Strip all of that stuff away, because the ONLY thing that matters about you is that God is ABSOLUTELY good, and this being who can do no evil loves you with an incorruptible love.
Taste and see that the Lord is good (Psalm 34:8).
Let me repeat: God is good, and the only thing that matters is that you are loved by Him.
A lot has happened since I last wrote almost a month ago. I have moved to a new state, started a new job, and seen the provision of God in the smallest of details during the transition. I have only been here a week, but He has made my path very clear down to the barest of details. I have stepped into blessings I did not ask for, blessings I couldn't have anticipated.
But one of the most important things that happened this month is that I really started to get it: my identity is that He loves me.
If you've read some of my past blog posts, you know that perfectionism and self-condemnation has been a struggle of mine. My natural tendency is to focus on what I have failed to acheive. When it comes to certain disciplines and weaknesses, I expect to disappoint myself.
Before I moved, I made several trips to Texas for interviews, housing searches, and general survey of the promised land. During one of these visits, my best good friend came with me, and she and I sat in the car to read the Bible outside of our lunch destination. (They have Chipotle here!!!! So exciting!) We were reading 1 John.
...that which we have seen and heard we proclaim also to you, so that you too may have fellowship with us; and indeed our fellowship is with the Father and with his Son Jesus Christ. And we are writing these things so that our joy may be complete (1:4).
John continues with a verse I've often quoted: This is the message we have heard from him and proclaim to you, that God is light, and in him is no darkness at all.
God is completely good and pure. He has lived with the Son in perfect, pure intimacy since the beginning of time. And He wants to have that intimacy with us, so that His joy and our joy may be complete.
We overcomplicate this so much in our human hearts.
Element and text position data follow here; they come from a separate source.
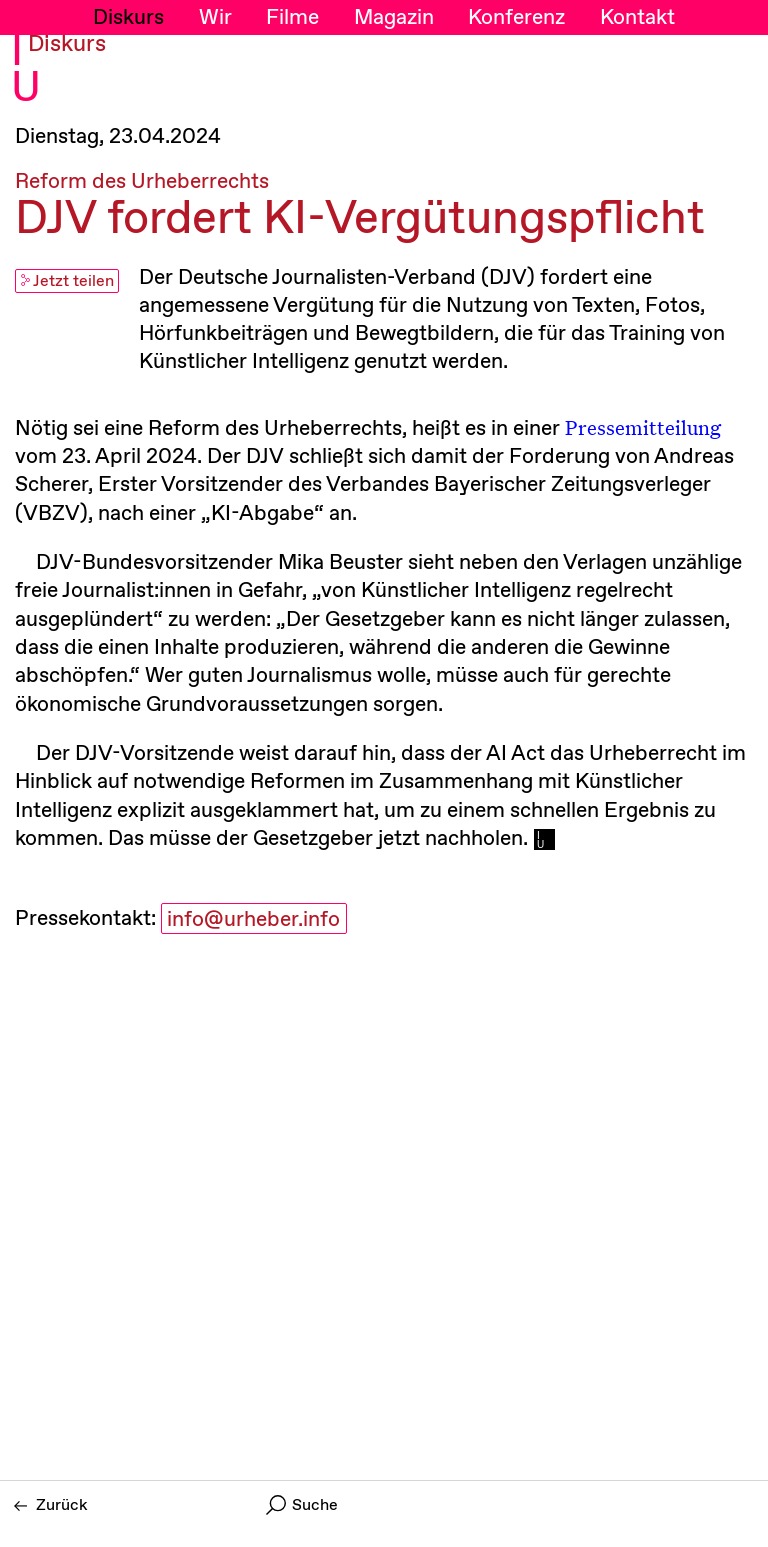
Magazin (394, 18)
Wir (215, 18)
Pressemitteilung (643, 427)
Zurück (51, 1505)
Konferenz (516, 18)
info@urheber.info (253, 920)
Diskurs (128, 18)
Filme (292, 18)
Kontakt (637, 18)
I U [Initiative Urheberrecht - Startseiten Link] (26, 71)
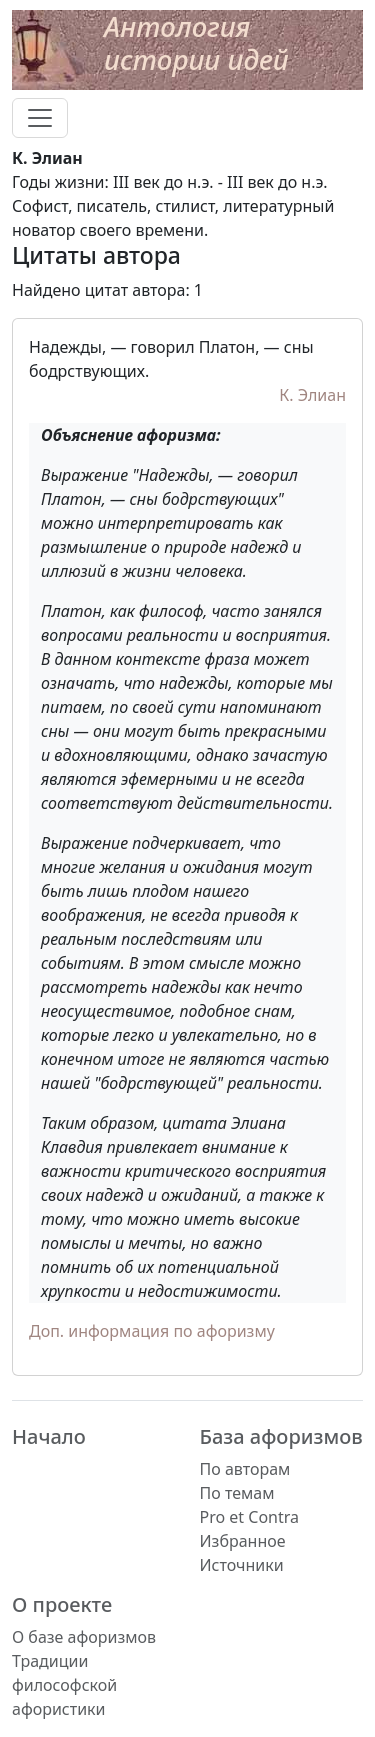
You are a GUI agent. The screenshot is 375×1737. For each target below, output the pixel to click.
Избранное (243, 1541)
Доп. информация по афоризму (152, 1331)
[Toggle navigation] (40, 118)
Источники (242, 1565)
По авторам (245, 1469)
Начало (49, 1436)
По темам (237, 1493)
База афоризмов (281, 1436)
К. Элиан (312, 395)
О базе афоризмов (84, 1637)
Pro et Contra (250, 1517)
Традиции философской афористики (64, 1685)
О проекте (62, 1604)
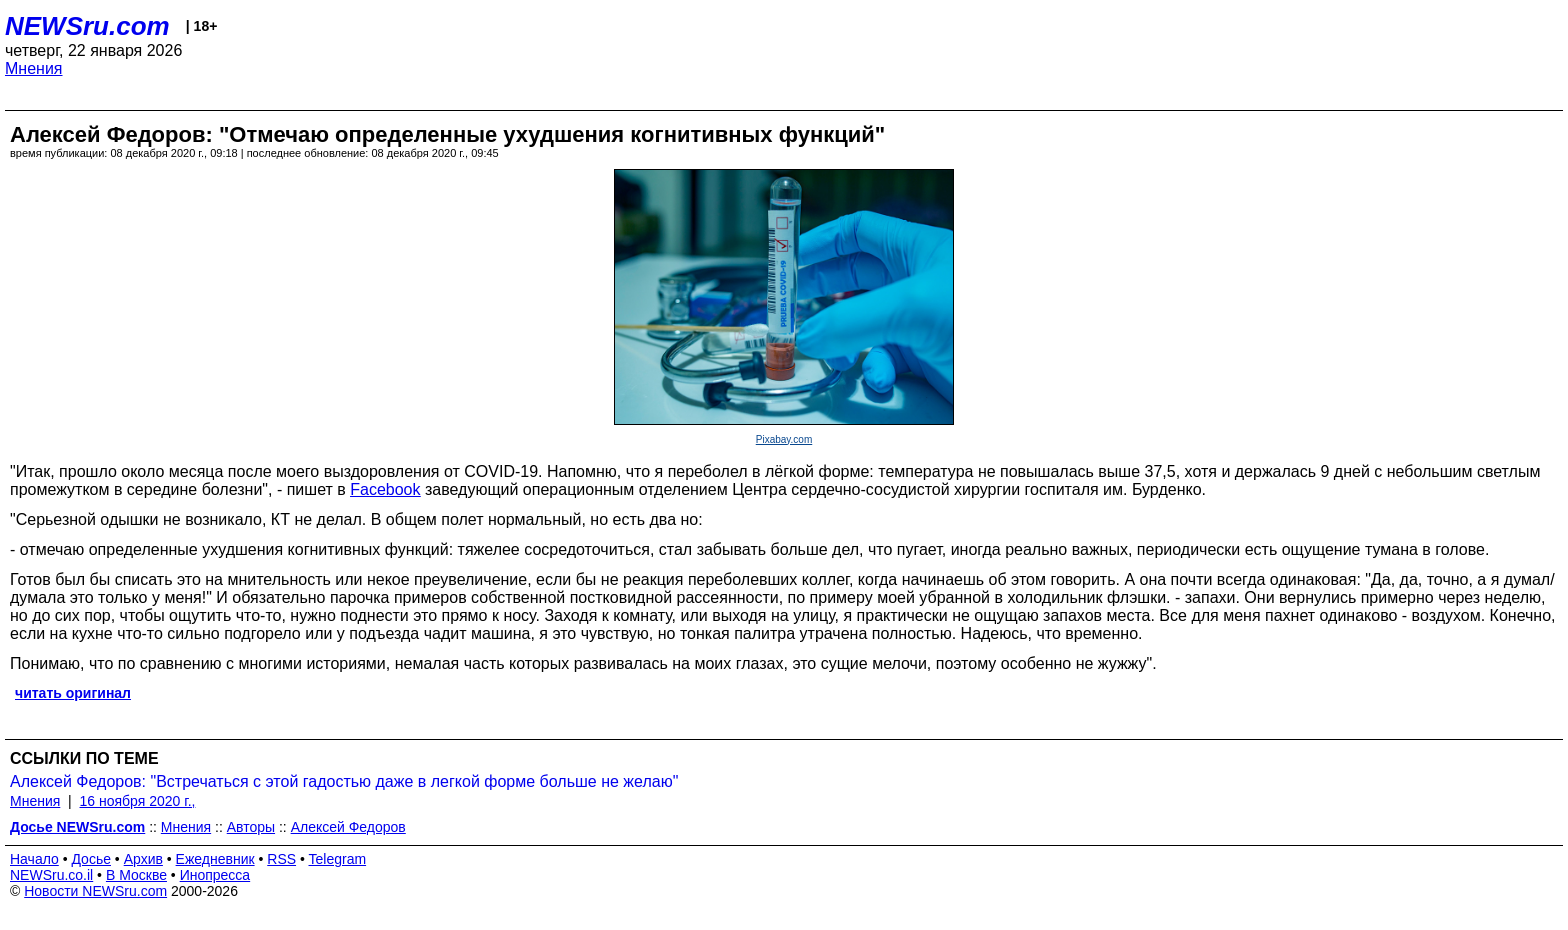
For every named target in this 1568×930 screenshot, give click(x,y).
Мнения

As I sat there in the parking lot discussing how good the Father is, I started to share with my friend about the layers of my own identity that I don't like. I have often felt like I don't seek Him enough or love Him enough, and that I've been resistant to His ways. I started to tell her about the ways I feel disappointed in myself and frustrated with my own spiritual imperfection.
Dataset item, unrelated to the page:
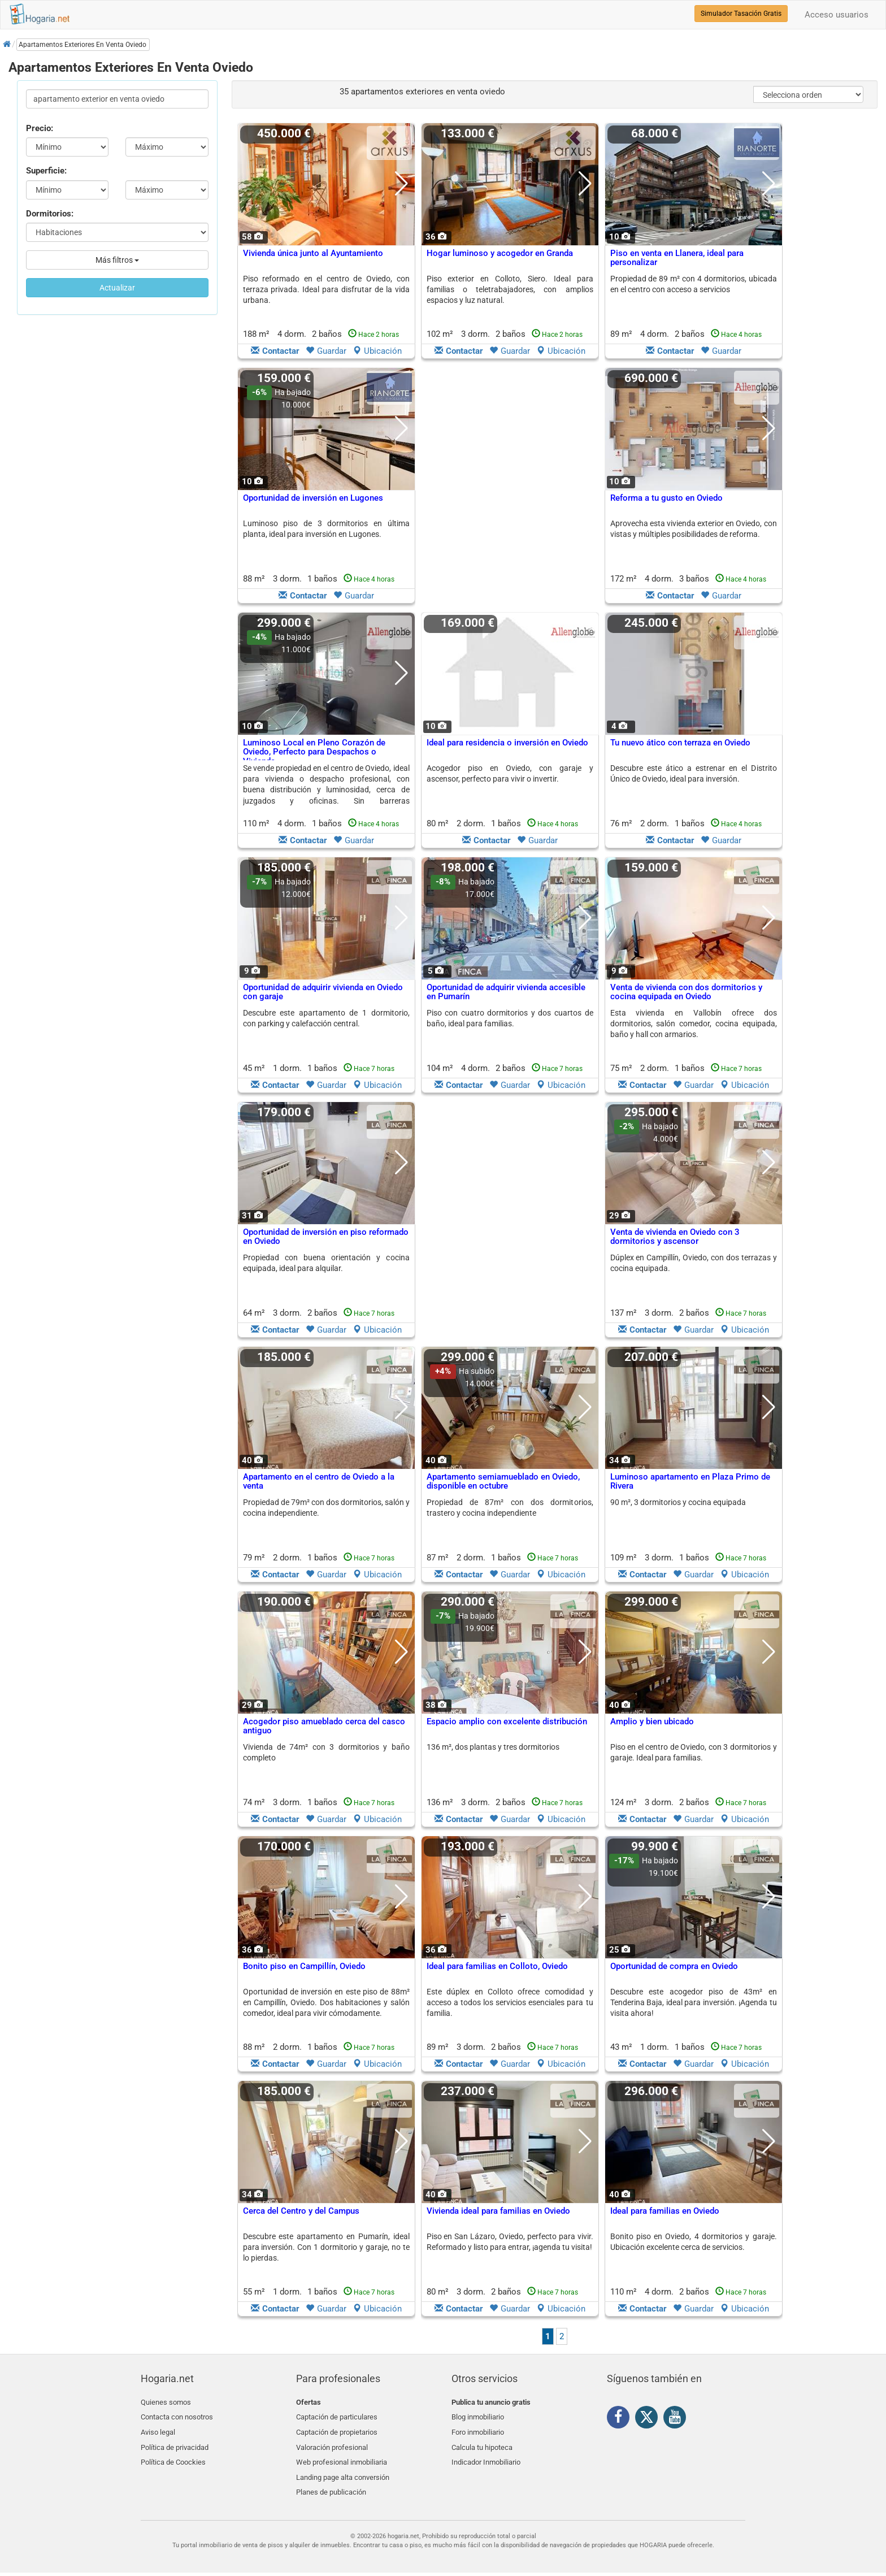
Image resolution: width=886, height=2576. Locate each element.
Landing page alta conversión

Here I was, being blessed with a new place to live in a new season of life, and I was considering the ways I fail and don't deserve to be blessed. I think people on the outside often see me much more accurately than I see myself, because they can see that my heart is with His heart. But my mind is a complicated place, and it is constantly over-analyzing every thought and feeling.
My friend responded by telling me who God sees when He looks at me: His beloved child, whom He can't wait to bless. He sees someone who has not been resistant to His love, but rather an active seeker of His presence.
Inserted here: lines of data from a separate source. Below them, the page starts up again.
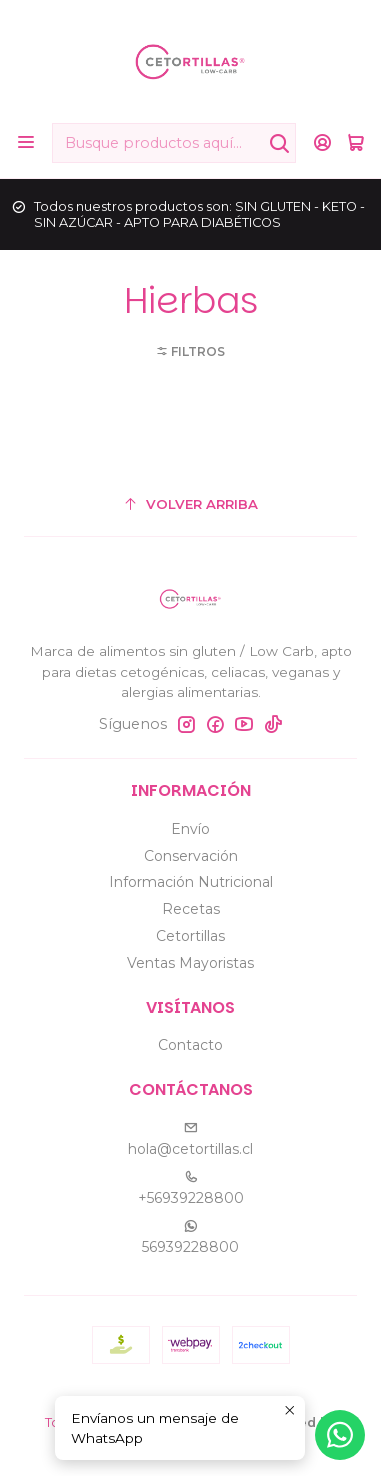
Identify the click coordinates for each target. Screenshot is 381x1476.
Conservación (191, 856)
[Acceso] (322, 143)
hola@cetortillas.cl (190, 1139)
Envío (190, 829)
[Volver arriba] (190, 504)
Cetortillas (190, 936)
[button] (190, 351)
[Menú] (26, 143)
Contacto (190, 1045)
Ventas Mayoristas (190, 963)
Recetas (191, 909)
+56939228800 (191, 1188)
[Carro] (355, 143)
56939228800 (190, 1237)
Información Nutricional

I started to cry. (In a parking lot...awkward, I know.) But my tears were not tears of frustration. Rather, they were tears of relief.
There is an incredible relief in realizing that my identity as a believer is not based on who I think I am, but what He thinks of me. My identity isn't based on anything having to do with me at all, really--it's only based on who He is.
And He is perfect and good. His love is complete light--absolutely without any negative intention or thought. It is so incredibly simple, yet so powerful that it crucified sin and defeated death for the sake of the beloved.
The beloved is YOU.
He has one expectation of us: that we receive His love.
Ironically, I think that is the thing we fail most at as Christians, and it is the thing that matters most to His heart. As we struggle to succeed in so many areas of morality and service, we neglect the one thing He treasures the most: our ability to accept His love.
I want to ask you today what my friend asked me: What are the ways in which you think you are inadequate?
And then: Why does that matter?
Go back to the list of Christian identifiers in 1 John 2:12-14. There are only three verbs in this description: you know (the Father and His Word), you are (forgiven), and you have overcome. That's past tense. The evil one has been overcome, not because of what you did, but because of what you know and believe.
Our identity is that we are loved by a perfect God. That's it. There is nothing else.
Know and believe that today. Strip away the layers of lies and abide in the simple, pure light of an identity of love.
You might have to cry in a restaurant parking lot. But believe me, the realization is worth it.